İçimdeki hiçlik makamı.
Yüzümde yorgun çizgiler ve yediğim
simidi paylaşacağım sonsuzluk rüzgarı ile bezeli martılar.
Hurafeler bazen suskun.
Aşk ise bir şehir efsanesi bense
nasıl da bu şehre tutkun.
Manivelası sözcüklerin top yekûn
sökün eden yürekten.
Sancılı gülüşler ve hıçkırık yüklü
yosun tutan Boğaz’ın efkârına yenik düştüğüm anbean.
Göğsümde kıvanç.
İçimde bozguna uğramış yürek.
Yalnızlığımla akıntıya kürek çektiğim
mavi deniz.
İstanbul’un külfeti ve kültürü
bozguna uğratırken zihnimi ve nadasa aldığım aşk ve sefasını sürdüğüm
yalnızlıkla kıyama durduğum günbegün ve şerh düştüğüm her milimi şehrin bense
beynamaz kuşlardan çalmışken bu aşkı ve işte uçuyorum hece hece uçuruyorum
içimdeki yavru kuşu ve umudu.
Hicranın beş hali.
Aşkınsa üç hali Şafak’ın da söylediği
gibi…
‘’Aşkın katı hali ve gaz hali ve su
hali…’’
Susamışlığımı dindiriyorum.
Suskun nidalarımı sözcüklere
döküyorum.
Sancılı bir geceyi gün belleyip…
Şakıyan dilimi gül gibi elleyip…
Uçuşan saçlarım ve bülbüllere nazire
eden kalemim bense yiğit neferiyim aşkın ve bezmişken hayattan bezeli iken
dizelerle ve beti benzi atmış şiirlerden köprüler kurduğum yürekten yüreğe
defnettiğim dünüm ve şüheda anılarım ve işte halden anlayanlar sayesinde bir
bir kaleme alıyorum efkârı ve aşkı.
Hazan yüklü olsam ne ki?
Hüzün içsem nice mi halim?
Kaybolan ritmi ömrün bazen temposu
dinen hayallerin.
Ve topuklarımı vura vura koşuyorum
şehrin bir ucundan diğerine…
Dik başlı mizacım.
Dik yakalı aşkım.
Didişken rüzgâr ve martılar ve yatıya
gelen duygulardan hikayeler derliyorum bazen firakı aşkın bazen fedaisi özlemin
bazense vuslat bildiğim bir çağ yangını ile cebelleşiyorum…
Hümayunuyum belki de yalnızlığım ve
aheste aheste çıkıyorum İstanbul yokuşlarını.

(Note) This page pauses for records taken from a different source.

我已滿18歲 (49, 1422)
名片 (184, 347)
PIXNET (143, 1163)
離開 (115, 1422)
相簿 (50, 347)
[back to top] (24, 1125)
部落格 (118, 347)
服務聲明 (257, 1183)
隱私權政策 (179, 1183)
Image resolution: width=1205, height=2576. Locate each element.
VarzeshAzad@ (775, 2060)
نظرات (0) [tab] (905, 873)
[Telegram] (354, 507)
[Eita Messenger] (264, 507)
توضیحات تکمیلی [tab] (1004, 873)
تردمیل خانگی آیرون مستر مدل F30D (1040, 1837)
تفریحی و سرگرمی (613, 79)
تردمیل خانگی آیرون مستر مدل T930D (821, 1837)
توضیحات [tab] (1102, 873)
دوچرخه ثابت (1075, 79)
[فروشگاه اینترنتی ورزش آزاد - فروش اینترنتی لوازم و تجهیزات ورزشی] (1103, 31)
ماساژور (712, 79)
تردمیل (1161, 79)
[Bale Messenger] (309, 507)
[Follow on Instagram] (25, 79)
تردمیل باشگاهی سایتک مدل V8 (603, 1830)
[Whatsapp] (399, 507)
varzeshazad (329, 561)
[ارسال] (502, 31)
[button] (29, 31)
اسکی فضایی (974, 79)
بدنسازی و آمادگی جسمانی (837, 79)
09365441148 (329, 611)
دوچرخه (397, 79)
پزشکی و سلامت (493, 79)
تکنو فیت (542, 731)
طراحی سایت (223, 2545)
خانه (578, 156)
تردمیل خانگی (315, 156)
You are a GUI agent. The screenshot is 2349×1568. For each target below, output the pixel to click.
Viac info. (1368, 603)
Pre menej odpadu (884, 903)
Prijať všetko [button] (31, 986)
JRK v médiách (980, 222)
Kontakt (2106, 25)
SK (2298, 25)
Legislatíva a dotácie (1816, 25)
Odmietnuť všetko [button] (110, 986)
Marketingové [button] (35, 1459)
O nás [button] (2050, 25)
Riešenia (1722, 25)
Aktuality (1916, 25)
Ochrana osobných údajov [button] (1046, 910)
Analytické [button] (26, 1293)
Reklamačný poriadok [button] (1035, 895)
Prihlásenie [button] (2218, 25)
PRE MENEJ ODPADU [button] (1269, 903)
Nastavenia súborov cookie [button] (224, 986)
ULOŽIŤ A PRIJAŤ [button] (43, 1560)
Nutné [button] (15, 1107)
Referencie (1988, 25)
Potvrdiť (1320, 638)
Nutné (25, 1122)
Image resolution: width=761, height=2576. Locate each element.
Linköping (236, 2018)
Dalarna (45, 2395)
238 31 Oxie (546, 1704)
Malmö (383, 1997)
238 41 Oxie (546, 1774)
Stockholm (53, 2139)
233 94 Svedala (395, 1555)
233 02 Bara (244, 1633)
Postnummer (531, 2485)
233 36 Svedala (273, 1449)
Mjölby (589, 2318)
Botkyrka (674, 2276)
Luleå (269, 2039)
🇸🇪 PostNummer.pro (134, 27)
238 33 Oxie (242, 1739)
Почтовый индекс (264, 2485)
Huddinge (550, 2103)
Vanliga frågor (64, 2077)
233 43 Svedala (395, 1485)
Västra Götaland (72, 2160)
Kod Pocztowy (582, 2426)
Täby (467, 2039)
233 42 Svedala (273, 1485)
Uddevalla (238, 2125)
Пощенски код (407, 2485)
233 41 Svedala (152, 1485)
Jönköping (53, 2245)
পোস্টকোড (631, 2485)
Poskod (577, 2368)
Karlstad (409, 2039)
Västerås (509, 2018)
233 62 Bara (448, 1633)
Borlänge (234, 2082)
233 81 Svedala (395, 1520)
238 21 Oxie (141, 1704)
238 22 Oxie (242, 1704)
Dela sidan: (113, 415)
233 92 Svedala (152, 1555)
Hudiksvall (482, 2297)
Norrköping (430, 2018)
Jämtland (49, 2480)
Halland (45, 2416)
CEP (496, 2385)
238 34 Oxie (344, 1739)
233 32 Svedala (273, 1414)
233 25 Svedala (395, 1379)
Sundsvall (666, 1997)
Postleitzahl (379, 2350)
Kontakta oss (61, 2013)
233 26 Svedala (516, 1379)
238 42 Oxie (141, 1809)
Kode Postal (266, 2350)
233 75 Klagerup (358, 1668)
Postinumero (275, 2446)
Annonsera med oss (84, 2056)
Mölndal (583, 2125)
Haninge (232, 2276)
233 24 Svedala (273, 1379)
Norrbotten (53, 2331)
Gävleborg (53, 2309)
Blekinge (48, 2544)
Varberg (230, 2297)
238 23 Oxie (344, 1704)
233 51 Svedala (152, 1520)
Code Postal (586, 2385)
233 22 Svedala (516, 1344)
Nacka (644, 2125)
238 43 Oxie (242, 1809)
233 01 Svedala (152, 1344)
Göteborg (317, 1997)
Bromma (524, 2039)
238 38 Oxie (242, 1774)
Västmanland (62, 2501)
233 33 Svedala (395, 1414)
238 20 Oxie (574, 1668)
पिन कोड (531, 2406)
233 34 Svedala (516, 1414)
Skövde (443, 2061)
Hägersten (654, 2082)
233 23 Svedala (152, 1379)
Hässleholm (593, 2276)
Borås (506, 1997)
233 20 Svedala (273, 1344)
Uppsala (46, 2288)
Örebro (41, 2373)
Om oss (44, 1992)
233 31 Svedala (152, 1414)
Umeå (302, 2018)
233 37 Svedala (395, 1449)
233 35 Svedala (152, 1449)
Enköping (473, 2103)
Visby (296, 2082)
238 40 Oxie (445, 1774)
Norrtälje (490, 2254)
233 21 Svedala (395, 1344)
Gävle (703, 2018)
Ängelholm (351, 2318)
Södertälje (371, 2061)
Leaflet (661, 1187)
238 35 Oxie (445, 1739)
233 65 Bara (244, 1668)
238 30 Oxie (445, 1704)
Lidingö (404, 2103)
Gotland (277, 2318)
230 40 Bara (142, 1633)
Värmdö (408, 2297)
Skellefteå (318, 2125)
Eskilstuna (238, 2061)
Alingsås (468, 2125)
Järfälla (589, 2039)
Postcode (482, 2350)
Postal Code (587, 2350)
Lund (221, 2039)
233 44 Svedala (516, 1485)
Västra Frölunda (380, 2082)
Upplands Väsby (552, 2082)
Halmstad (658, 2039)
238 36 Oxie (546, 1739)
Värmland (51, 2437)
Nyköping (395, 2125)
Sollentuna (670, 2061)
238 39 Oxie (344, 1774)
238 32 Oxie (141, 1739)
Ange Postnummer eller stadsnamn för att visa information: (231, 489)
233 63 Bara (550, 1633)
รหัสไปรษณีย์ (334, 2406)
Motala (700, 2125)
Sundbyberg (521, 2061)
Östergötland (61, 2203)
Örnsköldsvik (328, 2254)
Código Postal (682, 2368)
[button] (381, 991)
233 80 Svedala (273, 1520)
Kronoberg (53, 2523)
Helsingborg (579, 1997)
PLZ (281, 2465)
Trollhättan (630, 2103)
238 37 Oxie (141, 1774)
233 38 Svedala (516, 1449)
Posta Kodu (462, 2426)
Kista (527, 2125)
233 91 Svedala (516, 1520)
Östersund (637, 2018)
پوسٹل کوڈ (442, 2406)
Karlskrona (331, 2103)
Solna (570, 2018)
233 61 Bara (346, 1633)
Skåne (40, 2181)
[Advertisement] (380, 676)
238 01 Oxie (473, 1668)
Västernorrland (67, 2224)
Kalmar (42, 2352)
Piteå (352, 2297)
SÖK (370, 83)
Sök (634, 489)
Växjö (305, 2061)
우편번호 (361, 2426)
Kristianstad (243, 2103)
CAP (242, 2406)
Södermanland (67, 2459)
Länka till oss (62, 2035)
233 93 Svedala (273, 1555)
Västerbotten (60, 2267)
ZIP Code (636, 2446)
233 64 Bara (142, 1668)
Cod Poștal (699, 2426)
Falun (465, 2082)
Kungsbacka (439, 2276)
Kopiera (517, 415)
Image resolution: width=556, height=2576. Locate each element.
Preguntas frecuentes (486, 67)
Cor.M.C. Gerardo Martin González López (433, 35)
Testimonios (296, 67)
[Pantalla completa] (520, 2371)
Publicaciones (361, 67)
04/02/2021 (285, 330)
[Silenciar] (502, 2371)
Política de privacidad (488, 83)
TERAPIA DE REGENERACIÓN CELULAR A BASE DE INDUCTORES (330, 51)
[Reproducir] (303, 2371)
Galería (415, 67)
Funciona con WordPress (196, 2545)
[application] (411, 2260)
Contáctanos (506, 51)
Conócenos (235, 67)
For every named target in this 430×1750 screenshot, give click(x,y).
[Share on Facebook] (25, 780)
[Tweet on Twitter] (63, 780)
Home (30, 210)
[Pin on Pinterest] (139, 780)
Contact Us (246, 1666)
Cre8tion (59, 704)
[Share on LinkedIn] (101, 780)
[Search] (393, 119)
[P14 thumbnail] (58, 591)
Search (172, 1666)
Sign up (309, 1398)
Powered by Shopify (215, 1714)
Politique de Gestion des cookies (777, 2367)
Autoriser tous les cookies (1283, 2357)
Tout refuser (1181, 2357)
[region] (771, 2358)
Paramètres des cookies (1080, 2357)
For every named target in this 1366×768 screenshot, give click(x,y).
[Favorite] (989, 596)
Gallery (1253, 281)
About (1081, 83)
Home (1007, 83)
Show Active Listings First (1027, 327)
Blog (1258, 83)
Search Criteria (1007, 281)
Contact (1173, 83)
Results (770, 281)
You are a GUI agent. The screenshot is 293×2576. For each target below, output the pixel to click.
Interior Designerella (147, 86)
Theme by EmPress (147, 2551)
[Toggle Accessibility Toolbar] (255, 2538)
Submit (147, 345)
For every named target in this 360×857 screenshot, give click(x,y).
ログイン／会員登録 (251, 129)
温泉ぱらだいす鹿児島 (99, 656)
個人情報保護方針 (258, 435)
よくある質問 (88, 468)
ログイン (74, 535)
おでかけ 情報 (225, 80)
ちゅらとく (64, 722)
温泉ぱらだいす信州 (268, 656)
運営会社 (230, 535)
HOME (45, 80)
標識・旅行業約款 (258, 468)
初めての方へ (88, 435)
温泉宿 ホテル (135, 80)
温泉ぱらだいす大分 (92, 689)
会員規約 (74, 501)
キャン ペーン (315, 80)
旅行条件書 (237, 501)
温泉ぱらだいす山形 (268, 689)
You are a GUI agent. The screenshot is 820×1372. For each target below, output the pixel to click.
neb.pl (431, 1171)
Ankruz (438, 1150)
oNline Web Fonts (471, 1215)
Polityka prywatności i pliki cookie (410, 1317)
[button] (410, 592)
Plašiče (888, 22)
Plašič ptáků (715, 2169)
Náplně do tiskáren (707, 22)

Şimdi Üsküdar’dayım yarın Emirgan ve
günlerimi örerken şık vecizelerle İstanbul’un ruhunu içime sokuyorum aslında
ben İstanbul’a ile şık bir aşk yaşıyorum.
Yaralarımız ortak.
Yansıdığımız gerçek.
Yanıldığımız da.
Ve anıldıkça bir bir kulaklarımız
çınlıyor ve beş vakit ezan sesi ile rükû ediyoruz tüm camilerinde ardı ardına.
Bir türbe.
Bir riayet.
Bir sancı.
Bir asalet.
Dengi dengine.
Aşkın kürü.
Yalnızlığın közü.
İki yakanın birbirine duyduğu hasret
ve Huda’nın çağrısı ve tavaf ettiğimiz her yürek…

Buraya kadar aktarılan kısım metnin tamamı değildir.